▶ Data provided:

▽

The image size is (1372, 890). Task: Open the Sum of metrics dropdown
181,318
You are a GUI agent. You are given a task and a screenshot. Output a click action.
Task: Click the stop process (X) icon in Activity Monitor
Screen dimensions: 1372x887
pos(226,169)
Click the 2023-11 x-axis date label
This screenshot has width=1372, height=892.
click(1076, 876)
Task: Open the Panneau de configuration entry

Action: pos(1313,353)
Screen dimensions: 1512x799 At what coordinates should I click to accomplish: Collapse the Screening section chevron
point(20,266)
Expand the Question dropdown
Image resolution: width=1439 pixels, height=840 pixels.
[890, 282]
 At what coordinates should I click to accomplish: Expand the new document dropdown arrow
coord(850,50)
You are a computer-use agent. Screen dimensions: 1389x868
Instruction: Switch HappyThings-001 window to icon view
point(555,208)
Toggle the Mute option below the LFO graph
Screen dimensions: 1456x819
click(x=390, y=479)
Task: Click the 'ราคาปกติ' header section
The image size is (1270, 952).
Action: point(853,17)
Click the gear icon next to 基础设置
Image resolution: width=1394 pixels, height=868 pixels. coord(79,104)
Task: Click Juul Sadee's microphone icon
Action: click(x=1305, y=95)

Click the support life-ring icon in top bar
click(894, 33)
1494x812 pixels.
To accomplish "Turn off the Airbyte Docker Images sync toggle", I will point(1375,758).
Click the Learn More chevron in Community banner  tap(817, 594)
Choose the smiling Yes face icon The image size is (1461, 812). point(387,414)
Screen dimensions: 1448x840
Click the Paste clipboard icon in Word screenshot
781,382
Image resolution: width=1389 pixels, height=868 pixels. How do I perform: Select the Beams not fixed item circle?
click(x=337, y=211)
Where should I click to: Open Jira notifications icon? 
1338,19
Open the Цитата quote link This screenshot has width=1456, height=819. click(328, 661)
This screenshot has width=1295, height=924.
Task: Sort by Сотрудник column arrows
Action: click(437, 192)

△

▶ Exercise brief: Take the line above containing "Toggle the Mute option below the LFO graph", the line containing "1494x812 pixels.", and all lines in between, and copy them exactly without anything else.

▶ Solution for this exercise:
Toggle the Mute option below the LFO graph
Screen dimensions: 1456x819
click(x=390, y=479)
Task: Click the 'ราคาปกติ' header section
The image size is (1270, 952).
Action: point(853,17)
Click the gear icon next to 基础设置
Image resolution: width=1394 pixels, height=868 pixels. coord(79,104)
Task: Click Juul Sadee's microphone icon
Action: click(x=1305, y=95)

Click the support life-ring icon in top bar
click(894, 33)
1494x812 pixels.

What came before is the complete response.